● **Tasks for this exercise**
• A. In the forum thread about choosing a Mac over Linux, which software does howardm4 say has no substitute?
• B. Carry on the forum thread about choosing a Mac over Linux from its last line.
#### Text segment
# Why choose Mac instead of Linux?



## xoot (Jul 11, 2002)

So, why?


----------



## azosx (Jul 11, 2002)

As a desktop replacement or server replacement?


----------



## howardm4 (Jul 11, 2002)

because I can all my real world work done
on one machine w/o screwing around.

I can have the Unix environment I want and
must have AND true productivity apps that
are compatible w/ the real world (unfortunately, that means MS Office, no
substitute).

OSX IS desktop Unix


----------



## xaqintosh (Jul 11, 2002)

OS X is a way better interface, it has more mainstream apps, you can run Darwin which has the same features of Linux, Macs are cooler, etc.


----------



## ElDiabloConCaca (Jul 11, 2002)

Because Linux has become knows as a "hacker OS" of sorts, and for good reason -- MANY of the daily things you do on a Mac or PC have clunky interfaces on Linux.  Plus, in addition to the fact that very few productive software titles are available for Linux (that are compatible with most other people out there), Linux is very complex -- powerful, but complex.  I don't think of it as a very good desktop OS.  Server OS, yes.  Hacking OS, yes.  Powerful OS, yet.  Usable OS, no.

If you want mainstream, go with Windows.  If you want an elegant computing environment that can be very compatible with mainstream applications and OSs, go with Mac.  If you want to alienate yourself from the mainstream and risk compatibility issues but are curious enough to tinker with an OS to an extreme, go with Linux.


----------



## xaqintosh (Jul 11, 2002)

Then again, why choose when you can have both? just install linux on your mac and you're good to go!


----------



## btoneill (Jul 11, 2002)

Why choose Mac instead of linux? Answers simple, OS X isn't a screwed up fantasy of a drunken fin.

Linux has many fundimental flaws in it's design which some very stuborn people refuse to do anything about. Also don't forget that every damn thing in Linux is basically a reinvention of the wheel. The folks are so gung ho on GNU software and the GPL that the refuse to use non-GPL code (ie. BSD License is not free enough for them). So, instead of using things like a networking stack that has been around for decades and continually improved upon, they had to write their own. I won't even get into how bad their NFS implementation is (altho it has gotten better lately) because once again, they had to reinvent the wheel. So many great new pieces of software could be out there if people didn't keep writing the same free code over and over.

I won't even get into the kernel of the week club, and how much of a kitchen sink that the kernel is.

Oh yeah, don't forget about security, because we know they developers sure did.

Ok, linux rant over for now 

Brian


----------



## Torz (Jul 12, 2002)
########
#### Raw records
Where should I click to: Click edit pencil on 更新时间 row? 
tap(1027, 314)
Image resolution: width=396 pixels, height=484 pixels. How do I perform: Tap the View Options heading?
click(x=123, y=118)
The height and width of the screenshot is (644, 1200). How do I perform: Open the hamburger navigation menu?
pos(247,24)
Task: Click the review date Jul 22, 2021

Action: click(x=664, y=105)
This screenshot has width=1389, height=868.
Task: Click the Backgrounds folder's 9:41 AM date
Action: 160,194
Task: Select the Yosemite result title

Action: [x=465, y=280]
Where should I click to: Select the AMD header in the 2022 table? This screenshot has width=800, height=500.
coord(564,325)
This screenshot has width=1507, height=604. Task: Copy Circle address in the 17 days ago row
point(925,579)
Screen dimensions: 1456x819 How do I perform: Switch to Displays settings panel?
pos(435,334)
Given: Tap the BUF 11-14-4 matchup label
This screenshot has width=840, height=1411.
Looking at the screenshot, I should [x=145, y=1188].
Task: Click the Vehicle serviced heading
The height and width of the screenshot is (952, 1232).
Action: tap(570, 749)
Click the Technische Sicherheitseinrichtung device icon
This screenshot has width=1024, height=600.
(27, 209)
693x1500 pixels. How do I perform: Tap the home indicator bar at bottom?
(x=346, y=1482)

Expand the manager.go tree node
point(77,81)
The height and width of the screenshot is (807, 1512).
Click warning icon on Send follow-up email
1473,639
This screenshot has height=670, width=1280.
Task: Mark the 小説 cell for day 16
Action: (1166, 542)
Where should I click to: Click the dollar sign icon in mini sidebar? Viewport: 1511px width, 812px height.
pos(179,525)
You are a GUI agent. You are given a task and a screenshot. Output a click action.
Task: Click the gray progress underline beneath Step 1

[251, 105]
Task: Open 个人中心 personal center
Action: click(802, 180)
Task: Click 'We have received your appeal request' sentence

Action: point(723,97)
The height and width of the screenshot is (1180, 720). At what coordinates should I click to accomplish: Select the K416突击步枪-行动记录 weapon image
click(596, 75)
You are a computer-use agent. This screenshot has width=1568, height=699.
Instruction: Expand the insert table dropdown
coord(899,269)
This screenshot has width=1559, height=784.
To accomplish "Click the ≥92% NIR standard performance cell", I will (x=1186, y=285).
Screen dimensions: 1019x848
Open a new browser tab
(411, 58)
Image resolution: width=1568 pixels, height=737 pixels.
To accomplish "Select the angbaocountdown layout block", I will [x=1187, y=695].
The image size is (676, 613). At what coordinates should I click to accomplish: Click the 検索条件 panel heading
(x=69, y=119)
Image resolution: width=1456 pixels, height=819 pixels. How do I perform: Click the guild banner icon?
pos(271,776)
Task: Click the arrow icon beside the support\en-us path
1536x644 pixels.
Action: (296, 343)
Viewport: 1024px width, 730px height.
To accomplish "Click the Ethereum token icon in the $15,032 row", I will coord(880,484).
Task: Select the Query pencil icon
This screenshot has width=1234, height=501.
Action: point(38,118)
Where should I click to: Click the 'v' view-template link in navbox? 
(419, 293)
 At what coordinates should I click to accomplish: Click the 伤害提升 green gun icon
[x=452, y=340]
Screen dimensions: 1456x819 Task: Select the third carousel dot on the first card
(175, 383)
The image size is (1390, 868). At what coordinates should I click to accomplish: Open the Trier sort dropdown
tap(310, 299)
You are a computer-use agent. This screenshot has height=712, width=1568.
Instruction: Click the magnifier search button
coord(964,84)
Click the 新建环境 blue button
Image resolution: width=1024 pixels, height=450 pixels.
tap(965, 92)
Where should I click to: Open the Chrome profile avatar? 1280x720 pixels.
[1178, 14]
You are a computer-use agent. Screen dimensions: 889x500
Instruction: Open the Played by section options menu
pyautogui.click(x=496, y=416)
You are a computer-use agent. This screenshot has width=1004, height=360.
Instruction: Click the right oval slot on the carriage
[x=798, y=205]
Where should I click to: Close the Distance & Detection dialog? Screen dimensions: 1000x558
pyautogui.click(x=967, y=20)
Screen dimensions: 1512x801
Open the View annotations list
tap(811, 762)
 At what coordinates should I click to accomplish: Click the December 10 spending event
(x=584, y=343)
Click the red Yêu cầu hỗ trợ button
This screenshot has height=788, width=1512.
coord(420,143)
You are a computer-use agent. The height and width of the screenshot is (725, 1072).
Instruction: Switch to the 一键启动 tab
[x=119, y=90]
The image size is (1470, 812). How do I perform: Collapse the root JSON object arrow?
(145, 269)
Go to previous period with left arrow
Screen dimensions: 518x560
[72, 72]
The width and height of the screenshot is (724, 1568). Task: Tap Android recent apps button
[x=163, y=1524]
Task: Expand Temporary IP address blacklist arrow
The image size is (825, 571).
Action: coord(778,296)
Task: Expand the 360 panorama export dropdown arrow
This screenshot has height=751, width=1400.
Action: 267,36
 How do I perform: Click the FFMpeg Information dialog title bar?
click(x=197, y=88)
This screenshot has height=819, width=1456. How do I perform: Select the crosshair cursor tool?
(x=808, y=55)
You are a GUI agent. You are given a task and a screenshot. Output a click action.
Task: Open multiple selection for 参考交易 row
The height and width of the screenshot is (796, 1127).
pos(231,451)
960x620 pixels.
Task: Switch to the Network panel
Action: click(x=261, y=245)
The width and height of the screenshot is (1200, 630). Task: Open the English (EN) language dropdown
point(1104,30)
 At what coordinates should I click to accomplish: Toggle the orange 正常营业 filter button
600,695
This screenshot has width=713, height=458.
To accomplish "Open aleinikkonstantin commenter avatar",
########
● **Answers to the problems**
• A. MS Office

• B.
Same reason as everyone above + bit more.

Also, you gotta love the aqua interface  

Torz


----------



## hazmat (Jul 12, 2002)

This is slightly out of date, but a lot still holds true.  I also started using Linux in around '96, so I totally sympathize with this.  I think that if you substitue "SGI/Irix" with "Apple/OS X", it will be relevant to this discussion.  http://www.jwz.org/doc/linux.html

Personally I like Linux a lot, but hate X Windows.  Why it had to take me a week to figure out how to speed up my mouse under X (not acceleration, speed) is ridiculous.  Anyone know how to do it? ;-)


----------



## Sogni (Jul 13, 2002)

I WAS trying to use Linux as a Desktop OS, then I bought my Mac and then Mac OSX came out... I've hardly touched Linux as a Desktop OS since, even my PCs have seen little use...

But Linux IS still on both my networks (home and studio) as Servers and Testing Beds for Server Related Stuff, and it's awesome at that since I have more PC Boxes than I care for. 

Trying to use Linux as a Desktop OS was fun for the first 10 minutes, then I tried getting up to par with what I did on a daily basis on my PC and it all came to a screeching halt...
I couldn't play most Video files - either locally or from websites, I couldn't figure out how to use my CD Burner (other than to read CDs from), I couldn't play any of my DVDs, SUN took away the FREE StarOffice and wants me to buy it (ha!) - and no I'm not using the Beta OpenOffice either! 
Pretty soon I was banging my head on the keyboard, SCREAMING for Windows back! 

No I am not putting Linux down in general, I'm just stating my experience with it as a DESKTOP OS, it's awesome as a Server!!! I've replaced all my Windows Servers with it, do all my site testing on it (yeah I know I can do it on OS X but we go back to the banging head on keyboard part of trying to set it up, besides - I'm using Linux specific packages).

You want a FREE/Cheap SERVER OS and have a few White boxes (or even older Macs you no longer use) put Linux on them, You want a Desktop OS? Save yourself a headache and look elsewhere than Linux.


----------



## btoneill (Jul 13, 2002)

Try using FreeBSD as a server on x86 hardware. You'll soon start to think that that linux server is slow, unreliable, and clunky.

Brian


----------



## hazmat (Jul 13, 2002)

Does FreeBSD support dual processors?  At my old job, we were thinking of going to that, but OpenBSD, which we were running at the time, did not support it.  I believe the same went for FreeBSD.  Our choices were Linux or Solaris x86.

For all the flavors I have run, so far my favorite package management system has been from Debian.


----------



## jmr6809 (Jul 13, 2002)

I buy macs for two reasons.  They are 1) Cocoa and 2) AltiVec.  Aqua is nice, but I do not care enough about the GUI to install a specific OS or window manager for the GUI.  I only use Linux on x86 boxes when I need a POSIX environment on which to run a server on which I must use Java.  This usually means that I am running Tomcat and apache.  Otherwise, I run Darwin or BeOS.

I have somewhere in the area of 20 PCs, with speeds from 333 MHz to 1.2 GHz single processor configurations and several multiprocessor machines ranging from Dual PIII 550 MHz to Quad Xeon boxes with several GB RAM.  I use these machines for very processor intensive computational mathematics and data processing on a distributed architecture.  I write the code mostly in Java and C++ on Intel boxes, UltraSparc machines, etc.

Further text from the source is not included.